Adjusting Your Sleep Schedule for School

America’s sleep secret has been out for several years now. Chances are you and your family know that our nation as a whole is sleep deprived. While this is a concern for so many, your primary concern is how it affects you as a growing adolescent. This blog discusses the sleep needs of teens and how to meet those, especially during the school year.

Shifting Routines in Times of Change

Adjusting everyone’s sleep schedules right now is important as kids, families, communities, and the country keep trying to get back to normal during ongoing Covid concerns. Many have had their entire household schedules changed, including work and school routines. 

It’s the Basic Needs that Matter Most

Just think about what you’ve needed most since early 2020 when the pandemic quickly changed so many of your routines. Most likely it included:

  • Having food and basic household staples available

  • Being able to keep routines and rituals going, even if it meant doing so via Zoom

  • Keeping active in whatever way you could which sometimes meant dancing in the living room

  • Getting enough sleep, though that was continually disrupted by worries and all kinds of upsetting news

  • Trying to feel secure, even as you were always being reminded to wear masks and wash your hands...a lot!

Now you’re moving ahead, admittedly with extra caution as you do your best to pay attention to your family and friends’ suggestions. 

Back to Sleep!

Let’s get back to the matter of your sleep and adjusting your school sleep schedule. First, it’s important to think about how you’re growing and the effects sleeping has on you. The Sleep Foundation reports that teens need eight to ten hours of sleep each night. The organization points out the value of a consistent bed-time and length of sleep, including how it:

  • Supports emotional well-being, as good sleep limits moodiness and uncomfortable emotions

  • Helps with physical development during this period of rapid growth and hormonal changes

  • Improves thinking ability that’s good for your academics and learning new skills

  • Promotes safety as there’s less chance for even minor injuries, like a twisted ankle 

  • Reduces the chance of risky behaviors

Tips for Sleeping Well, Night After Night

Sleeping well night after night may seem like a lofty goal, especially with so much going on at school and at home. It takes practice and patience to learn how to manage and bounce back from an occasional night of disrupted sleep. Though too many nights of tossing and turning sure takes a toll. This makes you very aware of the importance of getting good sleep, especially now that school’s back in session and there’s lots of homework to do.

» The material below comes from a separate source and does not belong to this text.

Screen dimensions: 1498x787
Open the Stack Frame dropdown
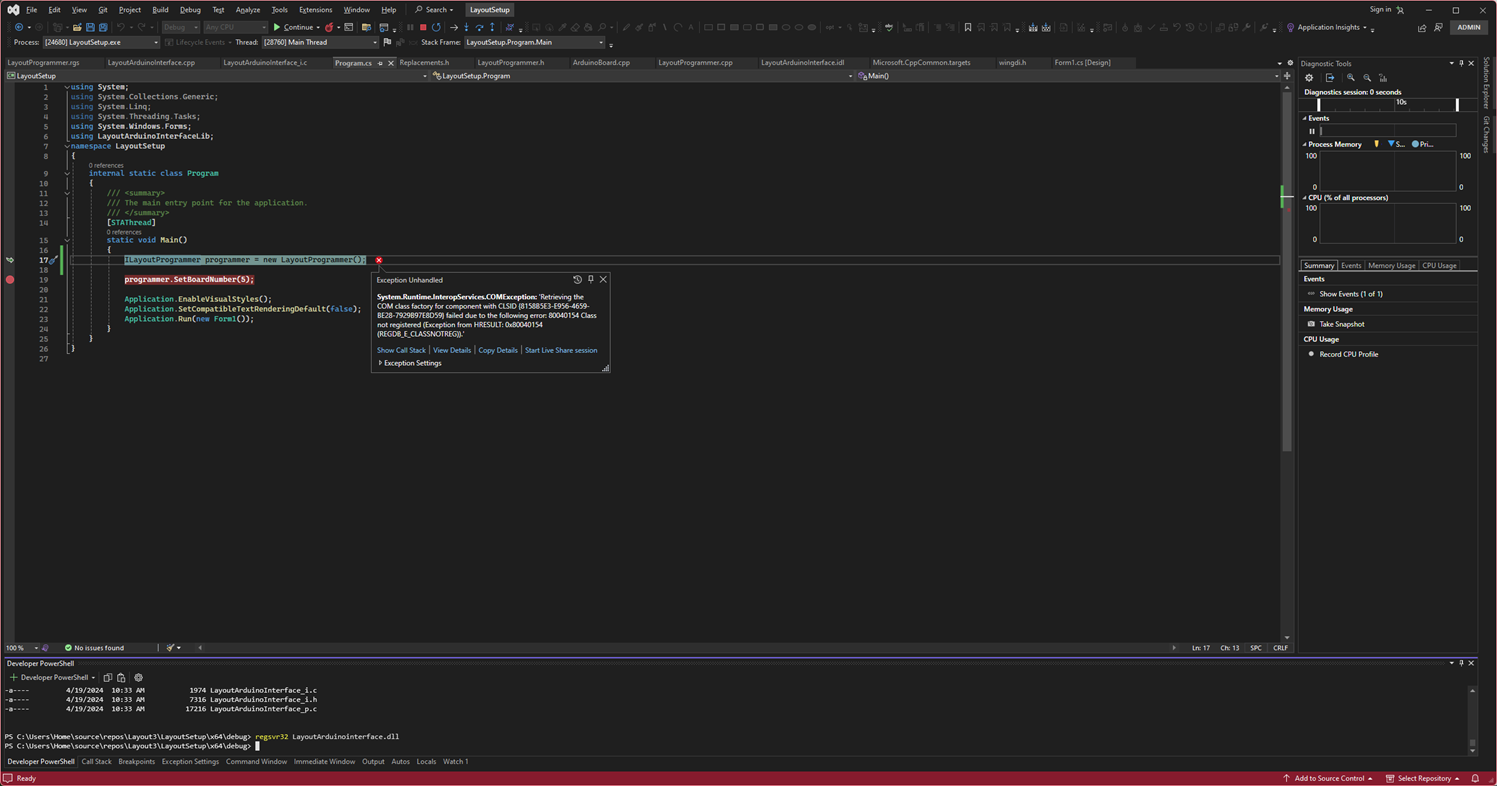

Have a Regular Bedtime, Even on the Weekend

This is one of those routines that really works! As much as possible, it’s important for you to go to bed and wake up at the same time each day, including on the weekend. This means:

  • It’s helps you when others in the family goes to bed about the same you do

  • You can try various bedtime routines and rituals that promote sleep

    • Focused breathing and gentle stretching helps your body and mind to relax

    • Routines like washing your face and brushing your hair and teeth help with winding down

    • Having enough time to shift from homework to turning in so that your mind gradually quiets 

Turn Off Electronics

Most likely you’ve already heard that limiting the use of electronics before bed time helps your brain to quiet and prepare for sleep. This certainly is true and requires some planning as the suggestion is the time frame should be longer than 10 minutes! Plus, it means all electronic devices...yes, including TV, phone, and radio! The effects of electronics up until bedtime, or worse yet, during the night, applies to your parents as well as other kids. Here’s how staying plugged in affects any of us:

  • Your brain keeps working not getting the slow down and quiet it needs for restoration

  • The devices’ lights get in the way of melatonin production that’s needed for a healthy wake and sleep cycle

  • It interferes with the ability to get into REM sleep, so you wake up feeling sluggish and out of sorts

Pick What’s Needed for Good Sleep Hygiene

In this case the word ‘hygiene’ is used because it’s something that promotes health. It includes the things you need to have a good night’s sleep, such as:

  • Making adjustments that help to improve sleep, as that varies from one person to the next, including:

    • White noise or a soft night light as people’s ability to sleep varies with some needing these to sleep well

    • Black out curtains to decrease light interference from outside

    • Temperature management as being too hot or cold can disrupt sleep

    • Bedding that is comfortable

  • Limit snacking to a couple of hours before bedtime

  • As much as possible, assure some peaceful time prior to bed to avoid emotional upsets that interfere with falling and staying asleep

Mindful Healing means paying attention to the big and small things that affect our lives. Sleep is one of the most important things any of us do. We’re here to guide you with simple steps that get you ready for night after night of decent sleep.